■ DATA FOR ANALYSIS ■
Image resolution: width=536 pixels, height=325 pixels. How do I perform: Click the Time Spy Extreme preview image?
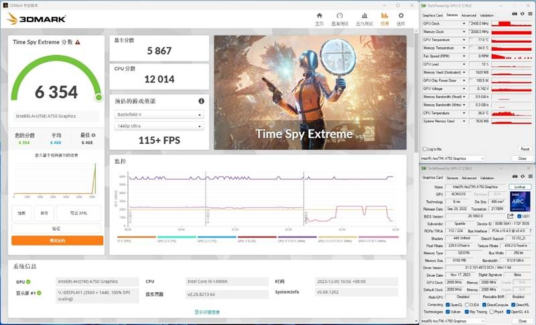(310, 92)
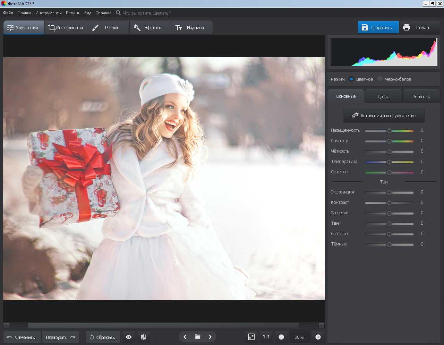The image size is (444, 345).
Task: Toggle the eye preview of original
Action: pyautogui.click(x=129, y=337)

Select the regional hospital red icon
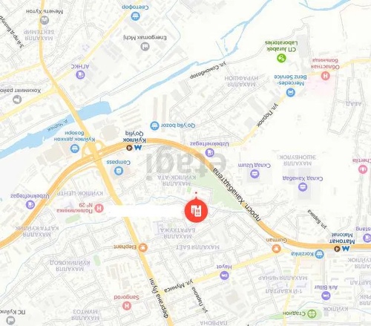(x=326, y=76)
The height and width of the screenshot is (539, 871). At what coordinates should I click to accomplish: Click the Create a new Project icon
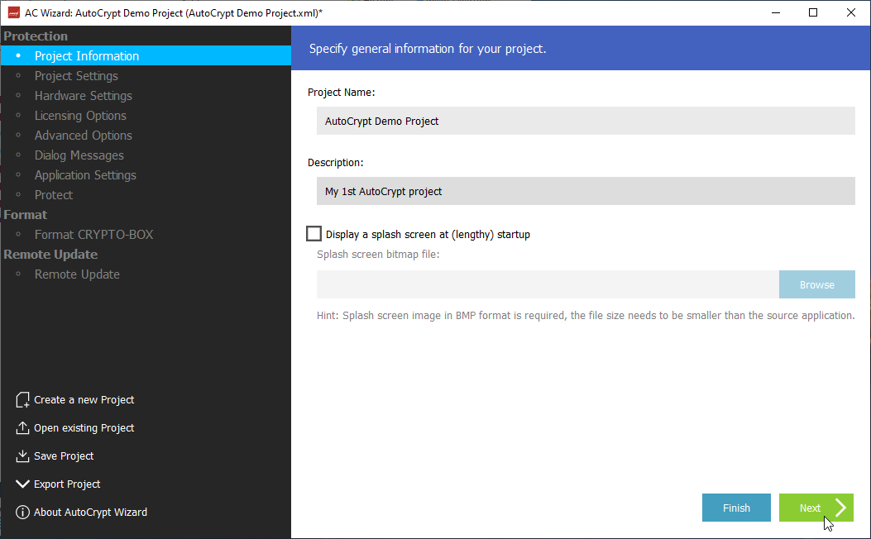[x=22, y=400]
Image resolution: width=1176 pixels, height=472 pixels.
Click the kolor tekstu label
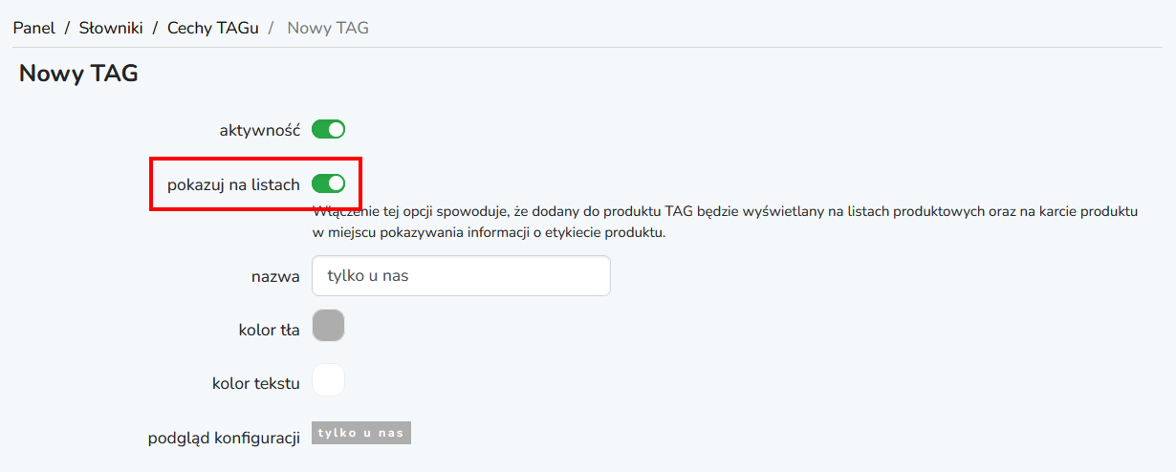click(x=255, y=384)
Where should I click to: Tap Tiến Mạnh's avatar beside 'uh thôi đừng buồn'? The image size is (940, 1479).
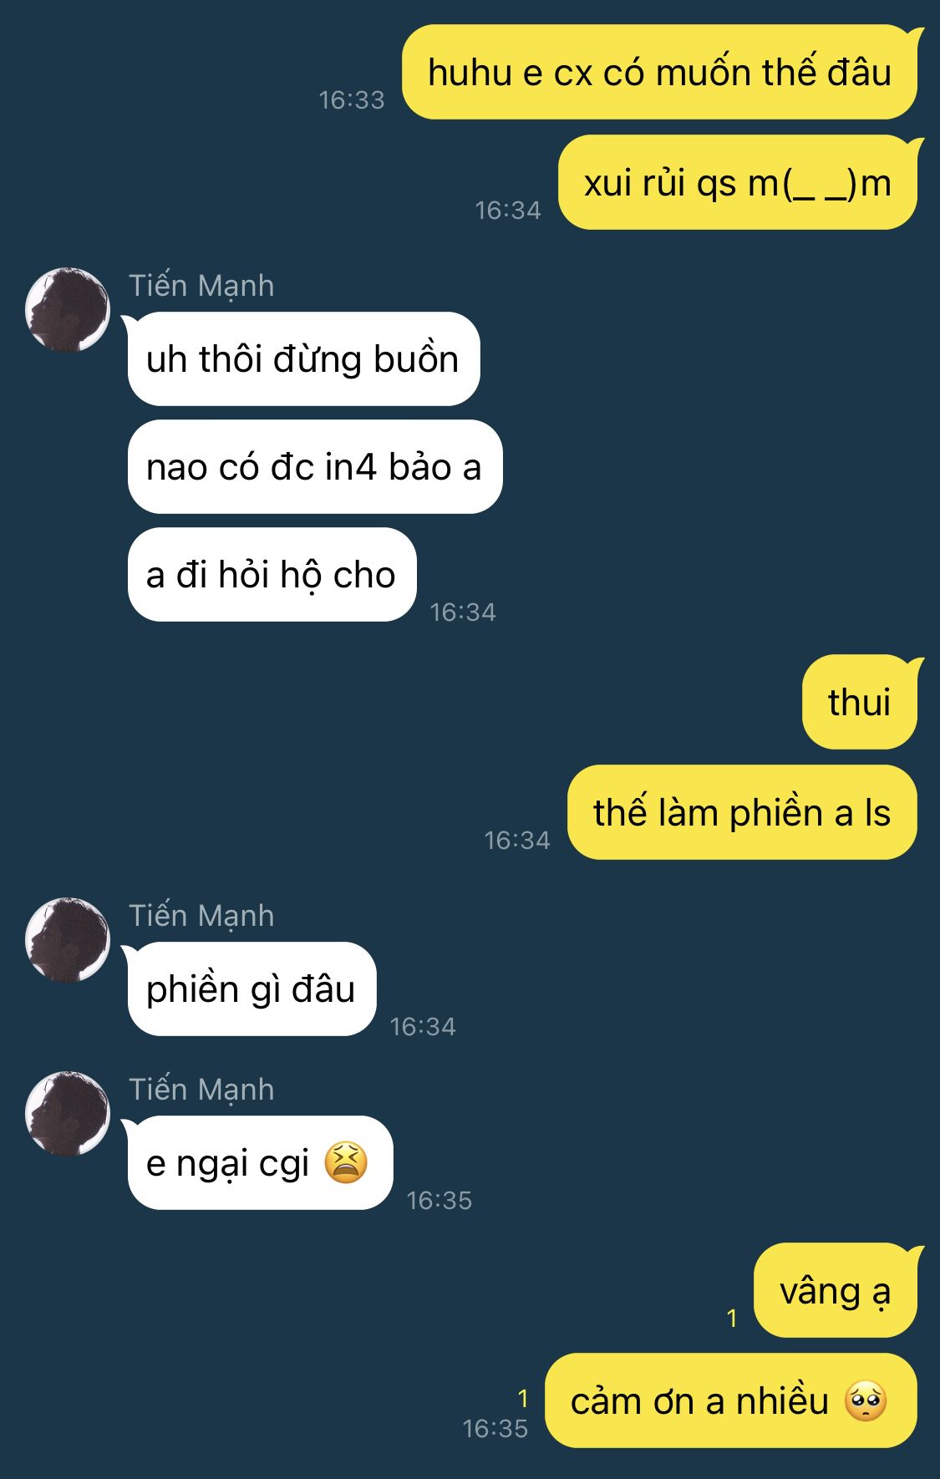click(68, 309)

■ PROBLEM REQUIREMENTS ■
Write out all the entries word for word, but drop the pictures.

■ ANSWER SECTION ■
Image resolution: width=536 pixels, height=325 pixels. How do I perform: Click the Time Spy Extreme preview image?
(310, 92)
The image size is (444, 345).
Task: Toggle the eye preview of original
Action: pyautogui.click(x=129, y=337)

Select the regional hospital red icon
(x=326, y=76)
The height and width of the screenshot is (539, 871). At what coordinates should I click to accomplish: Click the Create a new Project icon
[x=22, y=400]
Image resolution: width=1176 pixels, height=472 pixels.
Click the kolor tekstu label
click(x=255, y=384)
Where should I click to: Tap Tiến Mạnh's avatar beside 'uh thôi đừng buồn'? The image size is (940, 1479).
click(68, 309)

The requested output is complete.